Poetry in novels

Posted: August 4, 2014 in default

‘Some days are born ugly.’ What a great start to a chapter. And a few pages later the same author penned this poetic piece: ‘…red geraniums burned the air around them. The delphiniums were like little openings in the sky.’ The writer? John Steinbeck. I have come late into his fold. After being won over by Cannery Row, which I read several months ago, I am now reading his follow up Sweet Thursday from which the quotes come.
Once again we meet the likes of Doc, Mack, Ed, the Bear Flag, the Palace Flophouse … but it’s Steinbeck’s ability to take a group of disparate people (bums, hookers, drunks), set them in a two-bit ordinary coastal Californian town and weave a marvellous story that careers through a whole range of human emotions.
And the package is laced with some stunning prose – lines and phrases that, as a poet, you just wished you thought of!

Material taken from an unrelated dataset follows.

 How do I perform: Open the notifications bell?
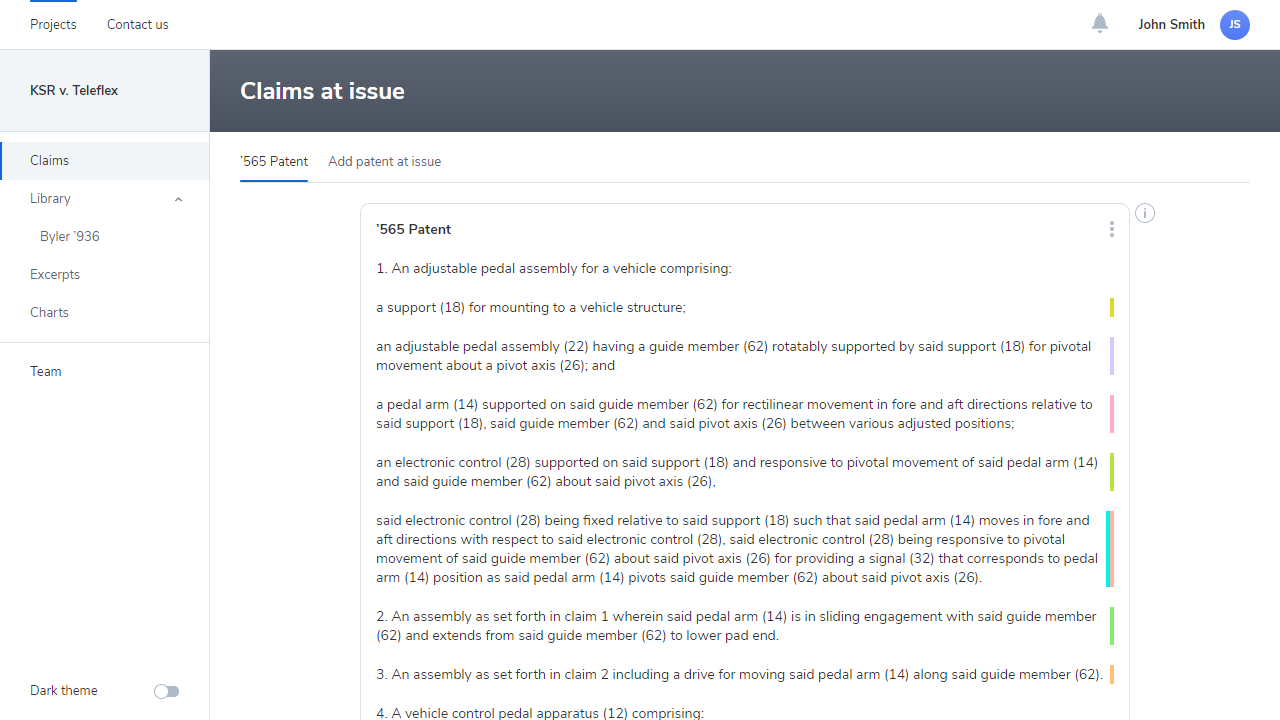tap(1100, 23)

Interestingly, when reading the current issue of Rialto this morning I came across a poem by Mimi Khalvati – Bringing Down The Stars – which opens up with the following lines:

As a mouse sniffs for cheese, so I, reading novels,
am sniffing out scintillas. Sometimes they are few

but enough to keep me going, at other times rare
and completely enchanting, whole pages, paragraphs,

bringing starlight down to earth.

Whether author or poet, words used well can just lift you into wonderful realms.